An over-inclusive approach to problem identification has just been demonstrated to us by Mr. Tefft. This approach not only marginalises the Islamists, but also moderate Muslims who are in a bitter fight for survival in the battle of ideas. Mr. Tefft’s approach is not one rooted in strategy. Moderate Muslims should be viewed by non-Muslims as partners in fighting Islamists. That being said, I can understand and sympathise with Mr. Tefft’s frustration. Moderate Muslims are not always easy to identify.
Overall, while I think there is some incongruence between fascism and the nature of the Islamist threat, at a high-level I think that Islamo-fascism is an appropriate descriptor of the problem. It is neither under-inclusive nor over-inclusive. The challenge we are confronted with is a political, confrontational and authoritarian interpretation of Islam. The writings of the 20th century Islamist revivalists (Hasan Al’Banna, Sayid Qut’b, Abi Al’a Al Mawdoudi, Sheikh Haj Amin Al Husseini) demonstrate approaches in common with fascism. When one reads the writings and teachings of these individuals, which are celebrated in the Muslim world, and which form the ideological basis of the full range of Islamist organisations and movements (from Ikwan to Hamas to Al’Qaeda), there is no mistake about the commonalities and shared characteristics with fascism of Giovanni Gentile or Carl Schmitt, particularly a disdain for democracy and fundamental human rights, in favour of the rights of the collective.

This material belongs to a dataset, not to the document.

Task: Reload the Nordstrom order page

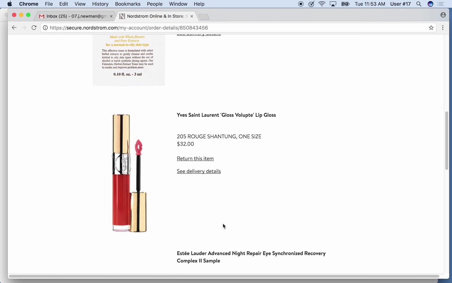Action: [x=34, y=28]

Islamo-fascism, as a term, is neither “under-inclusive” nor “over-inclusive”. It defines the enemy narrowly. It has the potential to isolate some moderate and traditional Muslims, not because of the accuracy of the term, but in its delivery. The methods and ways in which the term is delivered will have a bearing on how moderate and traditional Muslims will react. The term “Islamo-fascism” is now inextricably linked to the so called “right-wing” and those who have traditionally been critical and skeptical of Islam. This perception will continue to contribute to the lack of moderate Muslim “buy in”. In my view, the “right”, which is on the forefront of this fight, needs to develop a more strategic approach in engaging moderate and traditional Muslims. How to achieve this is another question, but one that is closely linked and requires examination. It should be a core assumption (not shared by Mr. Tefft), that moderate Muslims and peaceful traditional Muslims are partners in this process. As Mr. Massoud has indicated, they need to be empowered. The term “Islamo-fascism” has the capacity to be an empowering mechanism, if delivered effectively.
Spencer: Perhaps it would be helpful to step back for a moment and recall some of the features of the phenomenon we are trying to capture in a phrase. The 20th century Islamic revivalists to which Mr. Haidon refers wrote of the need for Muslims to make war against and ultimately replace any government not based on Islamic law with a Sharia regime. This is an explicitly and inherently religious imperative, as Maududi articulated when he said that non-Muslims have “absolutely no right to seize the reins of power in any part of God’s earth nor to direct the collective affairs of human beings according to their own misconceived doctrines.” If they do, “the believers would be under an obligation to do their utmost to dislodge them from political power and to make them live in subservience to the Islamic way of life.” The Islamic way of life – Sharia in its classic formulations by the schools of Islamic jurisprudence — is a total concept, encompassing every aspect of life, and subordinating every human endeavor to the Islamic cause.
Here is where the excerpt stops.